- _Stated exercise_
Copy every one of the items below word for word, keeping each line unchanged.

- _Data shown_

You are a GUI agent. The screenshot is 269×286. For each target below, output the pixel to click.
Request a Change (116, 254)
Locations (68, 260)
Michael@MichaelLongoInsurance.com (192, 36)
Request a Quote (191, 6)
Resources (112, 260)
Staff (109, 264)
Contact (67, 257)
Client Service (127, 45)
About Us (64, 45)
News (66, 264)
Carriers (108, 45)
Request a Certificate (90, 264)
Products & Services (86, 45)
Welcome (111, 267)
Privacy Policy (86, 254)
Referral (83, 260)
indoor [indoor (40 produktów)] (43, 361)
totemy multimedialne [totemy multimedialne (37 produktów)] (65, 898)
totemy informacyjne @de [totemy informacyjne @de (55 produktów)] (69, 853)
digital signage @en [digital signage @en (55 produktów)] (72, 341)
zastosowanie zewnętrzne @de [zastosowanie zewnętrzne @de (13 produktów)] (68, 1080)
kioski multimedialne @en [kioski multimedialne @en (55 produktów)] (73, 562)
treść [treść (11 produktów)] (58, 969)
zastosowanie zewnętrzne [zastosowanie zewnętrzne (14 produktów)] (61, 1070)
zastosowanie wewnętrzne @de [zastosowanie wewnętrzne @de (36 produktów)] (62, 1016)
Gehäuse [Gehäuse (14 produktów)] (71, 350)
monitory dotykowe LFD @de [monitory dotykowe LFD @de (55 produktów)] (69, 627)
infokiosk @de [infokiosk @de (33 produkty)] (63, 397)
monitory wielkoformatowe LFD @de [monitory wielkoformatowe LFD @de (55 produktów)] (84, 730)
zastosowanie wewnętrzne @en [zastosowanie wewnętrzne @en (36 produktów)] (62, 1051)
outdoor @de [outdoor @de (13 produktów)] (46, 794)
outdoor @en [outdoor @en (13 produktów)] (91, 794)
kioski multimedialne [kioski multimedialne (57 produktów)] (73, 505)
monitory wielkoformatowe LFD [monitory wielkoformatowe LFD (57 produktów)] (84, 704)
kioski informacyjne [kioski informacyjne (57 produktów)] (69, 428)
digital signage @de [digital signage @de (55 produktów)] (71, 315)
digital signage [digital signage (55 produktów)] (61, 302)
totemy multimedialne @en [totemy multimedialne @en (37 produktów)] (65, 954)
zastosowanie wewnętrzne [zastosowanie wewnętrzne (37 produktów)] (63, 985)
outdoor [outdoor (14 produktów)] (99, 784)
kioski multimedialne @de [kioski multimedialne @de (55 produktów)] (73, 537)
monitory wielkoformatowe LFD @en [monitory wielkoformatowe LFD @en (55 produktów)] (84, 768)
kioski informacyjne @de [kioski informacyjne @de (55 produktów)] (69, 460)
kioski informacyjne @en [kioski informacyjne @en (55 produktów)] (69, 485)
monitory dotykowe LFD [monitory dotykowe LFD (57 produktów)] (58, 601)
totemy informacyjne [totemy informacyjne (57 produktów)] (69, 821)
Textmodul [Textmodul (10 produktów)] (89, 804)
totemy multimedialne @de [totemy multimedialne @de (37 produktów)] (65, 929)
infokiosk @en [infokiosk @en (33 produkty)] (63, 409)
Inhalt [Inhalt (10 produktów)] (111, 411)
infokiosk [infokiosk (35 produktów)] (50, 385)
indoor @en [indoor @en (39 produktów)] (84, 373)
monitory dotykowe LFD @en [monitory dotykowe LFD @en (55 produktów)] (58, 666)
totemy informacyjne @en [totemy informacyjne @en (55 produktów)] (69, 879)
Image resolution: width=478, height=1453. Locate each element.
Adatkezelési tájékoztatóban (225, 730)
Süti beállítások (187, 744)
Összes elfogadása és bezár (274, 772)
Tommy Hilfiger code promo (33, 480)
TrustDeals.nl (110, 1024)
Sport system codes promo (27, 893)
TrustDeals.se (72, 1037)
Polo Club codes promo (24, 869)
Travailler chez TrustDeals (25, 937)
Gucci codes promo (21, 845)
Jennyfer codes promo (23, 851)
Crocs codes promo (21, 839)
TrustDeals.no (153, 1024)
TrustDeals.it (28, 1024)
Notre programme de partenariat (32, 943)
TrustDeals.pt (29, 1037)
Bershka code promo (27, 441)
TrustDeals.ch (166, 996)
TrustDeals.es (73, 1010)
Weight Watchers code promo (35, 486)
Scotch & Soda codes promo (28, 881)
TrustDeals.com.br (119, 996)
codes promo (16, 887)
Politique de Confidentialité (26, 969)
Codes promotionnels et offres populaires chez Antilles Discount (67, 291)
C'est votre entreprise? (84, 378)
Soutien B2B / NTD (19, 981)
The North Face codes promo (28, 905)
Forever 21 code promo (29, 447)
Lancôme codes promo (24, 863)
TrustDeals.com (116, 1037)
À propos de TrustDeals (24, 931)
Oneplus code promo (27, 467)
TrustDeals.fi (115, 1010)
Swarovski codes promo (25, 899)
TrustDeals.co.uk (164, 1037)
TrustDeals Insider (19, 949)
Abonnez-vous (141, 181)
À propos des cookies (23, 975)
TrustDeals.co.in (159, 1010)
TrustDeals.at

- _Result of the exercise_
You are a GUI agent. The screenshot is 269×286. For each target below, output the pixel to click.
Request a Change (116, 254)
Locations (68, 260)
Michael@MichaelLongoInsurance.com (192, 36)
Request a Quote (191, 6)
Resources (112, 260)
Staff (109, 264)
Contact (67, 257)
Client Service (127, 45)
About Us (64, 45)
News (66, 264)
Carriers (108, 45)
Request a Certificate (90, 264)
Products & Services (86, 45)
Welcome (111, 267)
Privacy Policy (86, 254)
Referral (83, 260)
indoor [indoor (40 produktów)] (43, 361)
totemy multimedialne [totemy multimedialne (37 produktów)] (65, 898)
totemy informacyjne @de [totemy informacyjne @de (55 produktów)] (69, 853)
digital signage @en [digital signage @en (55 produktów)] (72, 341)
zastosowanie zewnętrzne @de [zastosowanie zewnętrzne @de (13 produktów)] (68, 1080)
kioski multimedialne @en [kioski multimedialne @en (55 produktów)] (73, 562)
treść [treść (11 produktów)] (58, 969)
zastosowanie zewnętrzne [zastosowanie zewnętrzne (14 produktów)] (61, 1070)
zastosowanie wewnętrzne @de [zastosowanie wewnętrzne @de (36 produktów)] (62, 1016)
Gehäuse [Gehäuse (14 produktów)] (71, 350)
monitory dotykowe LFD @de [monitory dotykowe LFD @de (55 produktów)] (69, 627)
infokiosk @de [infokiosk @de (33 produkty)] (63, 397)
monitory wielkoformatowe LFD @de [monitory wielkoformatowe LFD @de (55 produktów)] (84, 730)
zastosowanie wewnętrzne @en [zastosowanie wewnętrzne @en (36 produktów)] (62, 1051)
outdoor @de [outdoor @de (13 produktów)] (46, 794)
outdoor @en [outdoor @en (13 produktów)] (91, 794)
kioski multimedialne [kioski multimedialne (57 produktów)] (73, 505)
monitory wielkoformatowe LFD [monitory wielkoformatowe LFD (57 produktów)] (84, 704)
kioski informacyjne [kioski informacyjne (57 produktów)] (69, 428)
digital signage @de [digital signage @de (55 produktów)] (71, 315)
digital signage [digital signage (55 produktów)] (61, 302)
totemy multimedialne @en [totemy multimedialne @en (37 produktów)] (65, 954)
zastosowanie wewnętrzne [zastosowanie wewnętrzne (37 produktów)] (63, 985)
outdoor [outdoor (14 produktów)] (99, 784)
kioski multimedialne @de [kioski multimedialne @de (55 produktów)] (73, 537)
monitory wielkoformatowe LFD @en [monitory wielkoformatowe LFD @en (55 produktów)] (84, 768)
kioski informacyjne @de [kioski informacyjne @de (55 produktów)] (69, 460)
kioski informacyjne @en [kioski informacyjne @en (55 produktów)] (69, 485)
monitory dotykowe LFD [monitory dotykowe LFD (57 produktów)] (58, 601)
totemy informacyjne [totemy informacyjne (57 produktów)] (69, 821)
Textmodul [Textmodul (10 produktów)] (89, 804)
totemy multimedialne @de [totemy multimedialne @de (37 produktów)] (65, 929)
infokiosk @en [infokiosk @en (33 produkty)] (63, 409)
Inhalt [Inhalt (10 produktów)] (111, 411)
infokiosk [infokiosk (35 produktów)] (50, 385)
indoor @en [indoor @en (39 produktów)] (84, 373)
monitory dotykowe LFD @en [monitory dotykowe LFD @en (55 produktów)] (58, 666)
totemy informacyjne @en [totemy informacyjne @en (55 produktów)] (69, 879)
Image resolution: width=478, height=1453. Locate each element.
Adatkezelési tájékoztatóban (225, 730)
Süti beállítások (187, 744)
Összes elfogadása és bezár (274, 772)
Tommy Hilfiger code promo (33, 480)
TrustDeals.nl (110, 1024)
Sport system codes promo (27, 893)
TrustDeals.se (72, 1037)
Polo Club codes promo (24, 869)
Travailler chez TrustDeals (25, 937)
Gucci codes promo (21, 845)
Jennyfer codes promo (23, 851)
Crocs codes promo (21, 839)
TrustDeals.no (153, 1024)
TrustDeals.it (28, 1024)
Notre programme de partenariat (32, 943)
TrustDeals.pt (29, 1037)
Bershka code promo (27, 441)
TrustDeals.ch (166, 996)
TrustDeals.es (73, 1010)
Weight Watchers code promo (35, 486)
Scotch & Soda codes promo (28, 881)
TrustDeals.com.br (119, 996)
codes promo (16, 887)
Politique de Confidentialité (26, 969)
Codes promotionnels et offres populaires chez Antilles Discount (67, 291)
C'est votre entreprise? (84, 378)
Soutien B2B / NTD (19, 981)
The North Face codes promo (28, 905)
Forever 21 code promo (29, 447)
Lancôme codes promo (24, 863)
TrustDeals.com (116, 1037)
À propos de TrustDeals (24, 931)
Oneplus code promo (27, 467)
TrustDeals.fi (115, 1010)
Swarovski codes promo (25, 899)
TrustDeals.co.uk (164, 1037)
TrustDeals Insider (19, 949)
Abonnez-vous (141, 181)
À propos des cookies (23, 975)
TrustDeals.co.in (159, 1010)
TrustDeals.at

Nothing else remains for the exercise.